Further recovery despite conflicts
The ongoing political instability has been affecting the tourism industry in Europe. The war in Ukraine has impacted visitors to Eastern Europe, and the conflict in Israel poses risks for destinations such as France, Turkey, and Romania, which are popular among Israeli travelers.
Despite this, the number of foreign tourists in Europe is expected to recover, although slower, and reach 91% of pre-pandemic levels by the end of 2023. The forecasts indicate that international tourist arrivals in Europe will reach 2019 levels by 2024, one year earlier than originally expected.
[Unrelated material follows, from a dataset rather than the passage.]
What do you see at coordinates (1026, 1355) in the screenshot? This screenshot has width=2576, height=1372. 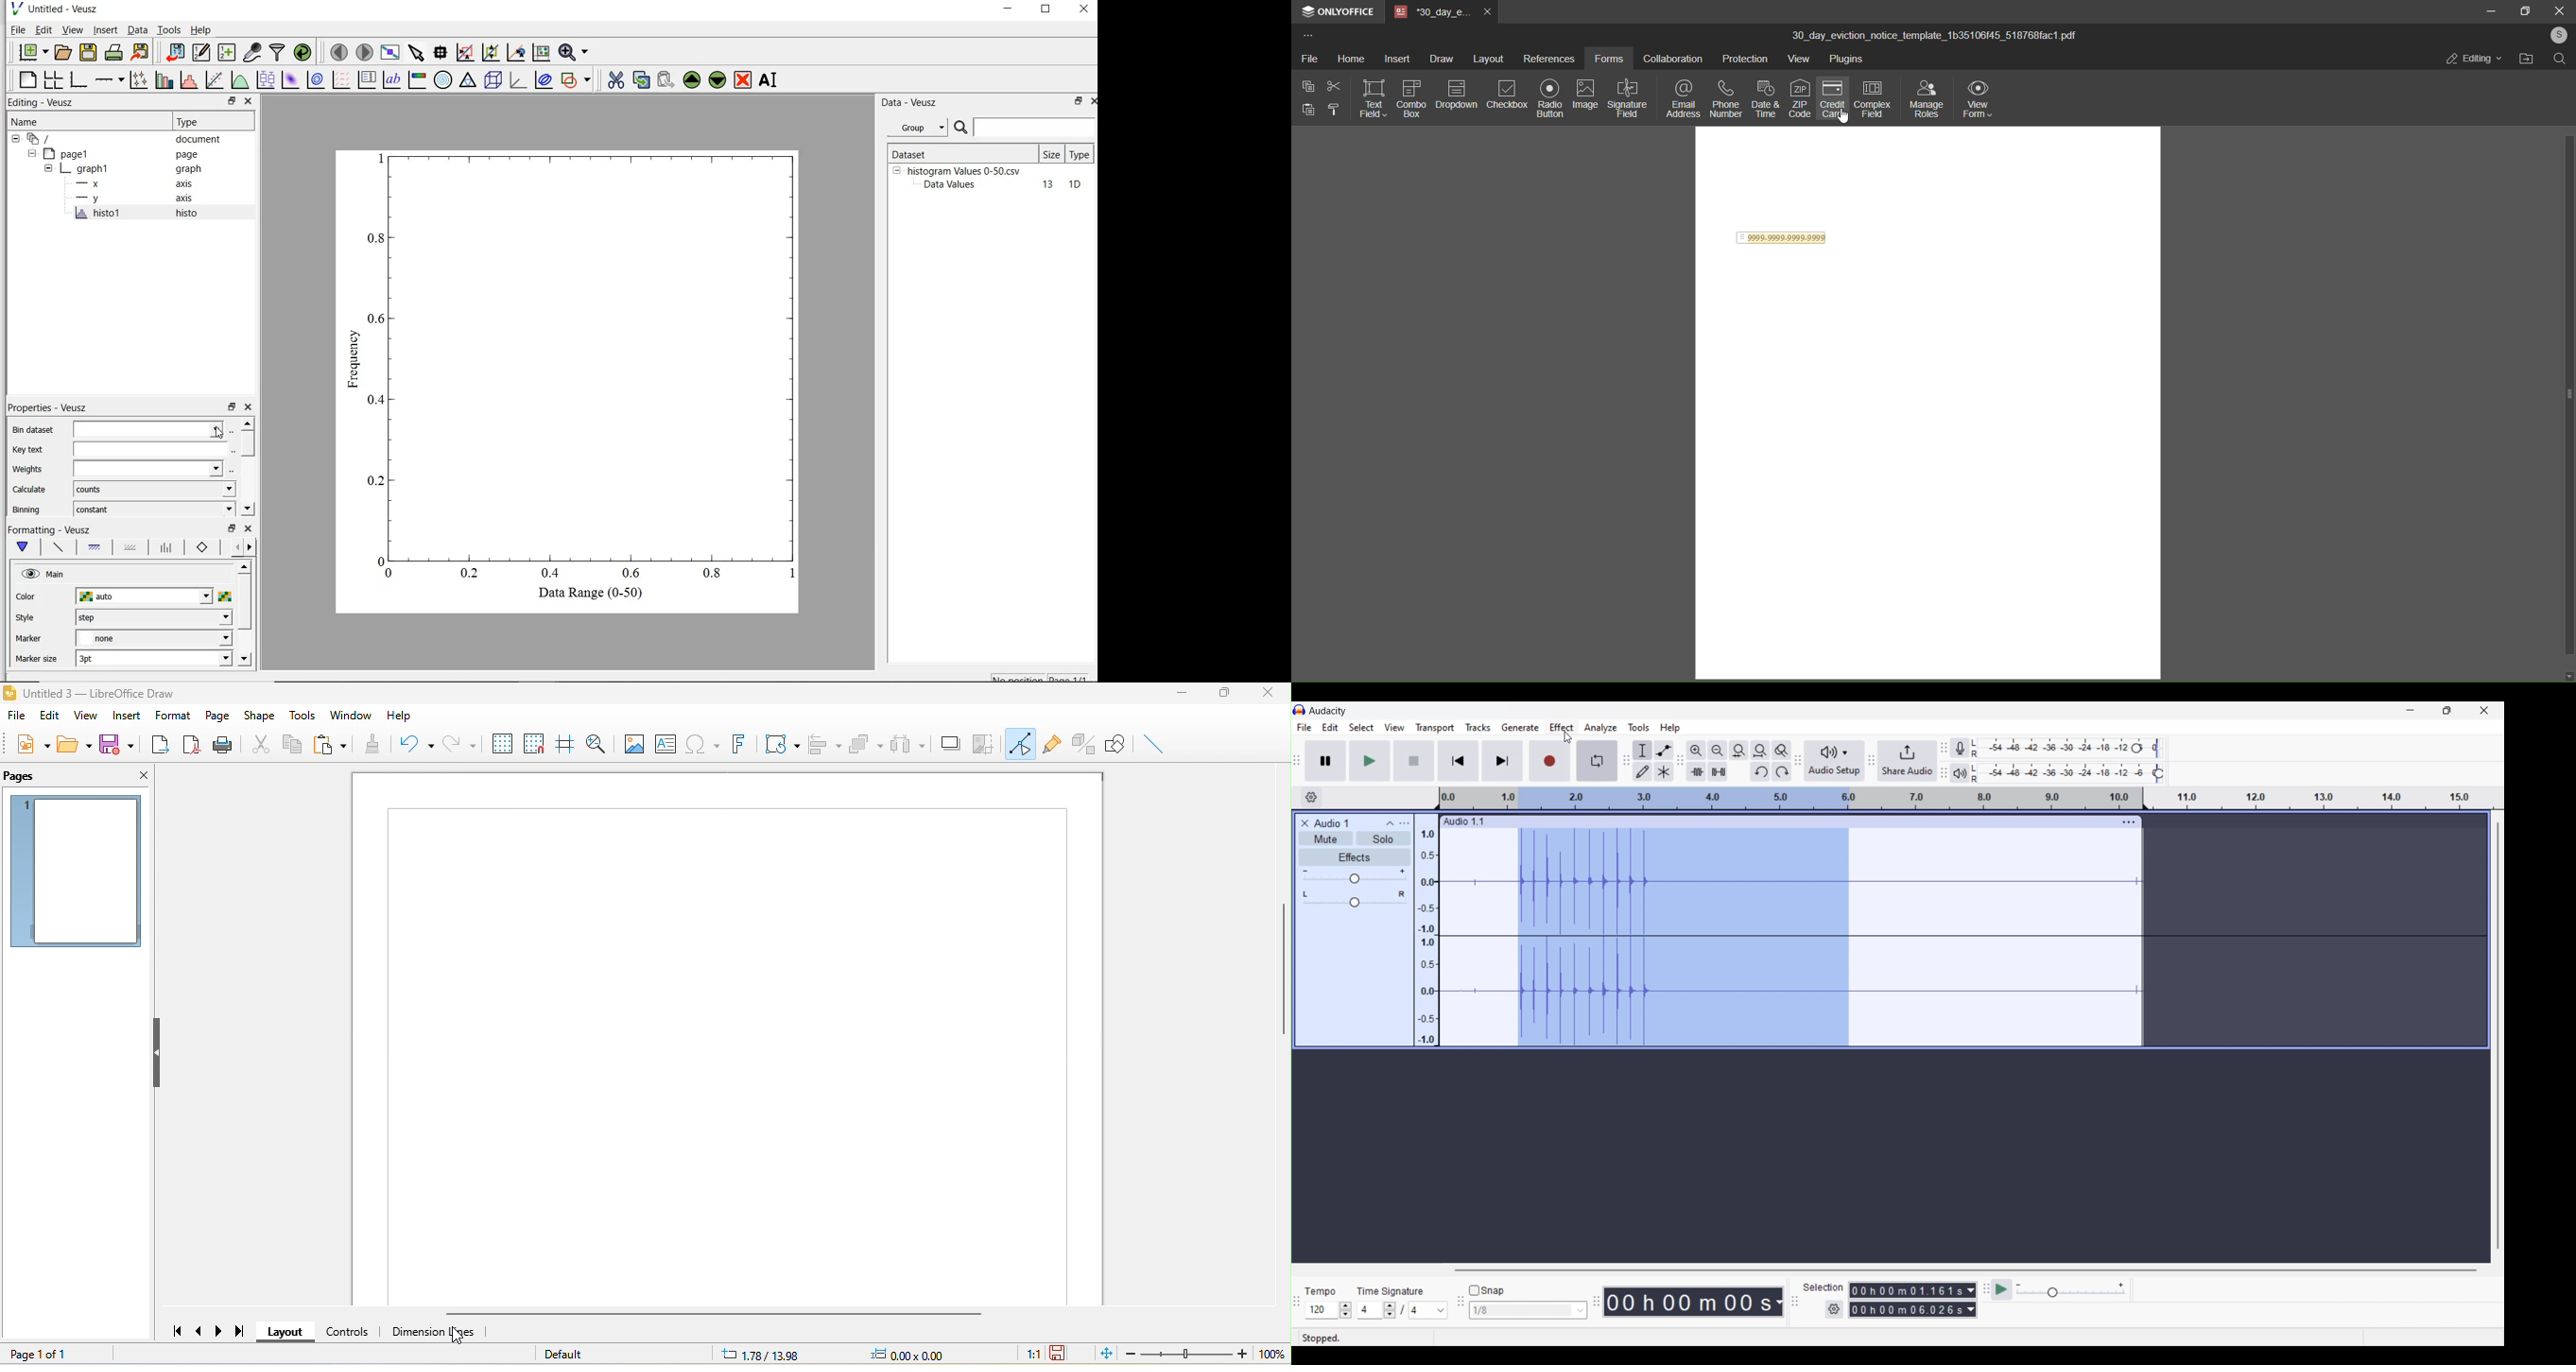 I see `1:1` at bounding box center [1026, 1355].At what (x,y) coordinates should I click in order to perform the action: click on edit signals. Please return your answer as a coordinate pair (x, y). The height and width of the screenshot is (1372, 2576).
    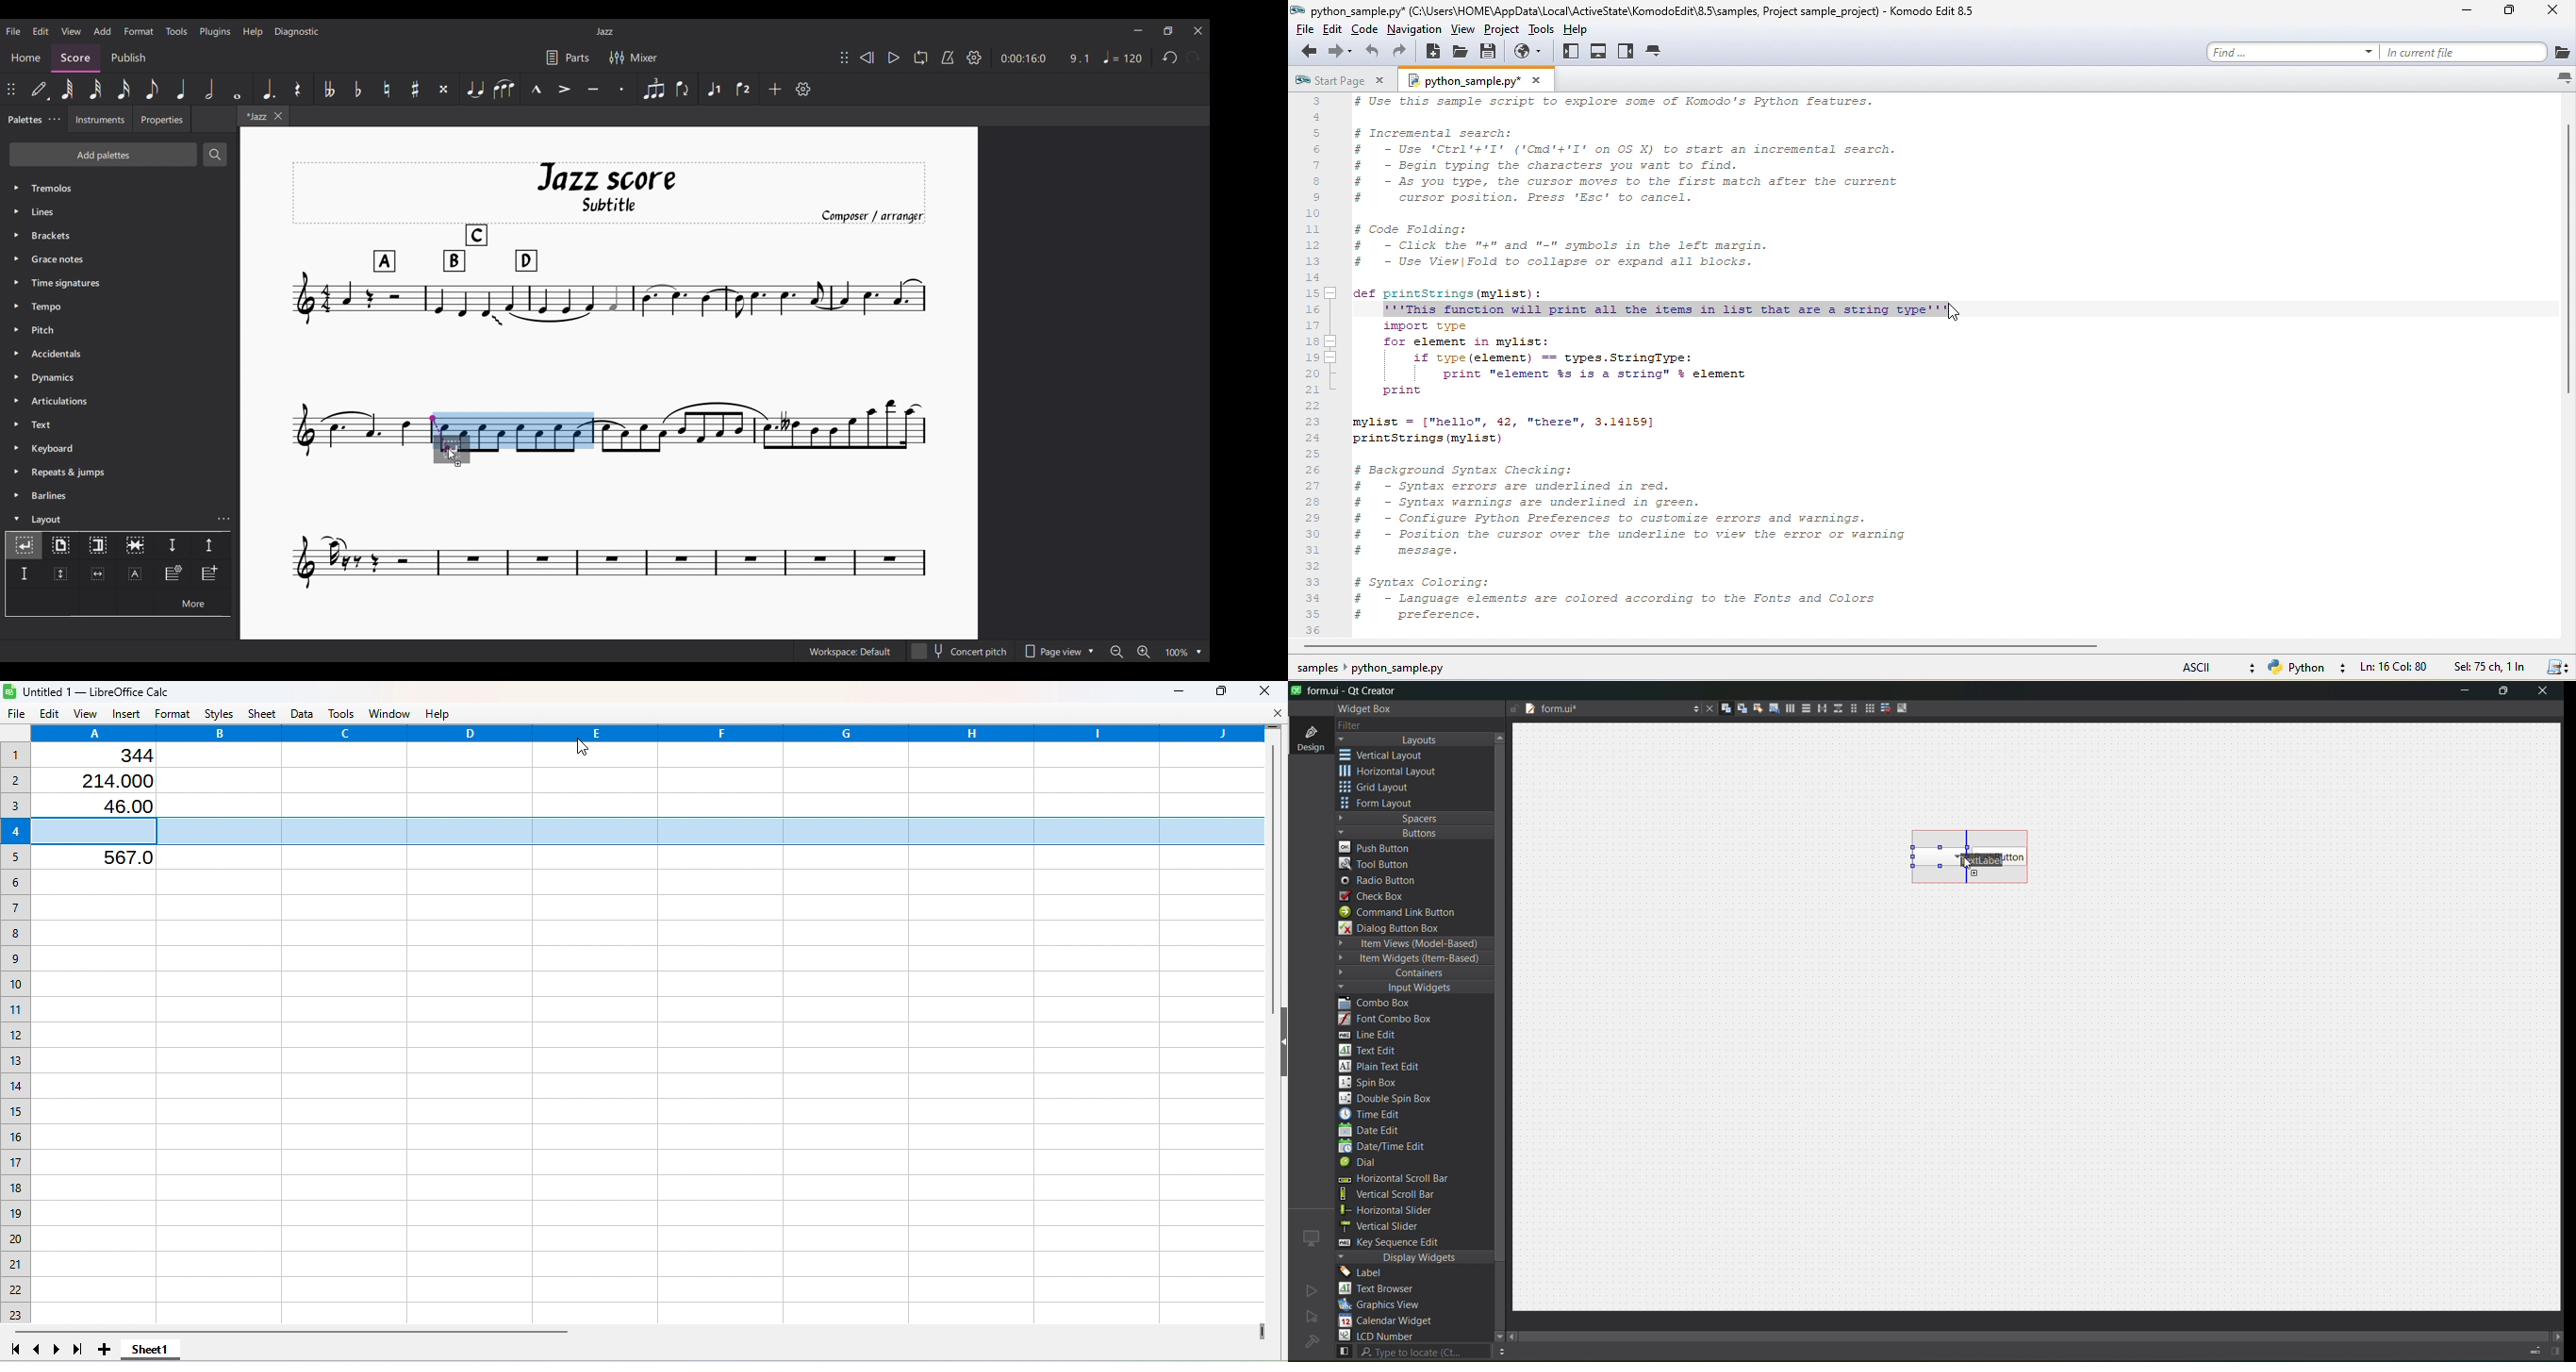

Meanwhile, passenger traffic in the European airport network only fell by 3.4% YoY, according to ACI Europe's August traffic report.
Emerging trends: cheaper destinations and reduced spending
Consumers still prioritize travel spending over other discretionary expenses despite increased financial pressures. However, due to the high prices, tourists now place more emphasis on value for money when considering tourist products and experiences.
Many holidaymakers are now choosing destinations that are perceived as more affordable. Lower prices and favorable exchange rates drive tourism recovery in destinations such as Turkey and Bulgaria. Popular package holiday destinations such as Portugal and Spain are also seeing high demand. Europeans are considering a wider range of destinations than before the pandemic, with Turkey, Montenegro, Albania, and Croatia leading the way in terms of overnight stays compared to 2019.
Moreover, travelers increasingly use various tactics to reduce the overall cost of vacations. Many opt to book their transportation and accommodations well in advance or consider traveling outside of peak season. Package holidays are also becoming increasingly popular, as they provide travelers with peace of mind that all essential costs have already been considered.